Begin at the line containing "The width and height of the screenshot is (688, 456)." in the data below and go on through the line containing "This screenshot has height=449, width=576.", repeating each line exactly; include both ends and no other line.
EXCERPTED DATA START
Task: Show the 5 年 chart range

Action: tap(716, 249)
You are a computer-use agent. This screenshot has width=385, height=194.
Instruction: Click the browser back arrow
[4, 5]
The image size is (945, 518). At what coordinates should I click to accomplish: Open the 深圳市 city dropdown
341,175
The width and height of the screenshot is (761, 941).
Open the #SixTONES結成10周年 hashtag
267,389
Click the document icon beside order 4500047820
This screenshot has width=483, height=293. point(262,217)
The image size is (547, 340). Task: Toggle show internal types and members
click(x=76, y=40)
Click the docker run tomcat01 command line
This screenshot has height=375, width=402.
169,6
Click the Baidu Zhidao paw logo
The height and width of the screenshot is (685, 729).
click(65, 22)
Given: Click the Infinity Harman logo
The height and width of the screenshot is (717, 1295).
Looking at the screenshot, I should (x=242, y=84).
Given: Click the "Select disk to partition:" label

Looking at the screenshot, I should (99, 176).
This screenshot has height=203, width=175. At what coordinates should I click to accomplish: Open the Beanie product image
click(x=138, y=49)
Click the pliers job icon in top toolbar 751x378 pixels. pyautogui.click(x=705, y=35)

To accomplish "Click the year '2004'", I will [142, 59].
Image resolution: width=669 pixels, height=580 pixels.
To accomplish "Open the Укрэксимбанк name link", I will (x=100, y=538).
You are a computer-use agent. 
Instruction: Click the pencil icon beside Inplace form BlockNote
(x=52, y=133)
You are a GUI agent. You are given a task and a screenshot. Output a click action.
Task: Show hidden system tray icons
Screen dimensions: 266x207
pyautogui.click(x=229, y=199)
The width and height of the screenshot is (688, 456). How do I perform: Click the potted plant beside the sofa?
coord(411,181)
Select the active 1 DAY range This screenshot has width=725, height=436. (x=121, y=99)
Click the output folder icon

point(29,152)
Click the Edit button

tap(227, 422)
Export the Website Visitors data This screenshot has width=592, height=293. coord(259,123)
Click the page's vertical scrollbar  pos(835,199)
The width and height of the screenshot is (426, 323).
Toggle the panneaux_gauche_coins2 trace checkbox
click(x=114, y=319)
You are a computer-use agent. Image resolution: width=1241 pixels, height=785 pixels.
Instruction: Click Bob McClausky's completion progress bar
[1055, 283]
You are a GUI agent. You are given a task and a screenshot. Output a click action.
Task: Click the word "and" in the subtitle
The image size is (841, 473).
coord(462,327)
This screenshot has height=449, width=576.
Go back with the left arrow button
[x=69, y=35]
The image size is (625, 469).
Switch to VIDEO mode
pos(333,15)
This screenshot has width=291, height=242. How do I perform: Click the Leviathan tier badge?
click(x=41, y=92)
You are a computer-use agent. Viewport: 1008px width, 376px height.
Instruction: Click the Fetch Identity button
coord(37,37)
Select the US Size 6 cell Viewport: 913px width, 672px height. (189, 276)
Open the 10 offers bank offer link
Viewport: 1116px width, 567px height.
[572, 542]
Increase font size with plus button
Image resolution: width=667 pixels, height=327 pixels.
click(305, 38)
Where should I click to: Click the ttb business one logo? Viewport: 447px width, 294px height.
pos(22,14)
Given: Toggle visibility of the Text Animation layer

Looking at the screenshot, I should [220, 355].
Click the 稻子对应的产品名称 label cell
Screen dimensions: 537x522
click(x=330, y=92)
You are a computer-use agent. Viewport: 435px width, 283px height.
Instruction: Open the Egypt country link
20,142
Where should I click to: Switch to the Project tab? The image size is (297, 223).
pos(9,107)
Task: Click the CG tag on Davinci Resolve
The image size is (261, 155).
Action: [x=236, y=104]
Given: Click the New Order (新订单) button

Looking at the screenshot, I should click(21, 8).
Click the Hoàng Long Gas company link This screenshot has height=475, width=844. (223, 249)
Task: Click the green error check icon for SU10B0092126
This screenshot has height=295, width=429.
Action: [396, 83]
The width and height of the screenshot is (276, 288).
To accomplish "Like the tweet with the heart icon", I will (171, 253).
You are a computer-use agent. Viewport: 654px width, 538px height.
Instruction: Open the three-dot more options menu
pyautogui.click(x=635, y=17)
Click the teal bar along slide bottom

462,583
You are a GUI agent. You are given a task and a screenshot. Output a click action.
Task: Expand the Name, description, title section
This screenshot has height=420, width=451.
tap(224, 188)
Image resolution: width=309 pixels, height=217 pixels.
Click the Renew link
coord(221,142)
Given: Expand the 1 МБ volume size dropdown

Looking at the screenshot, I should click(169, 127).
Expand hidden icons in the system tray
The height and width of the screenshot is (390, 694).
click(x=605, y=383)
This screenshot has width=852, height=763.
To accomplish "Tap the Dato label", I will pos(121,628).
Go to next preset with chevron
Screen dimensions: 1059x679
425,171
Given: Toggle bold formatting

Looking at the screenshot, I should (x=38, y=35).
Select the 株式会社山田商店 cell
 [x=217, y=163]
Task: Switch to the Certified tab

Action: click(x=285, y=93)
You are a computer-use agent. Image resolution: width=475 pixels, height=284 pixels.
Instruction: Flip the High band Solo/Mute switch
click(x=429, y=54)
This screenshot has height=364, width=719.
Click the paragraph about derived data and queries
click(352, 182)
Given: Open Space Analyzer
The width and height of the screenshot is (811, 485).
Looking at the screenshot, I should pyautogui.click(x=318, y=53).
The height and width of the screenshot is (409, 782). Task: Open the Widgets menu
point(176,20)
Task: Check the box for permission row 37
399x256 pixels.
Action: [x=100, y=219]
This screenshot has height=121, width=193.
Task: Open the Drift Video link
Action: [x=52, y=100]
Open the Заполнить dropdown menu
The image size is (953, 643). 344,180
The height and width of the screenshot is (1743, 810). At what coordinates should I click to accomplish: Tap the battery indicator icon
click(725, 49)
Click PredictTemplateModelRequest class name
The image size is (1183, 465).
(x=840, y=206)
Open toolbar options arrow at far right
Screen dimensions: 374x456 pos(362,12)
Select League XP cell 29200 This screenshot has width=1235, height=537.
EXCERPTED DATA END
- _SOLUTION TO THIS PROBLEM_:
The width and height of the screenshot is (688, 456). How do I perform: Click the potted plant beside the sofa?
coord(411,181)
Select the active 1 DAY range This screenshot has width=725, height=436. (x=121, y=99)
Click the output folder icon

point(29,152)
Click the Edit button

tap(227, 422)
Export the Website Visitors data This screenshot has width=592, height=293. coord(259,123)
Click the page's vertical scrollbar  pos(835,199)
The width and height of the screenshot is (426, 323).
Toggle the panneaux_gauche_coins2 trace checkbox
click(x=114, y=319)
You are a computer-use agent. Image resolution: width=1241 pixels, height=785 pixels.
Instruction: Click Bob McClausky's completion progress bar
[1055, 283]
You are a GUI agent. You are given a task and a screenshot. Output a click action.
Task: Click the word "and" in the subtitle
The image size is (841, 473).
coord(462,327)
This screenshot has height=449, width=576.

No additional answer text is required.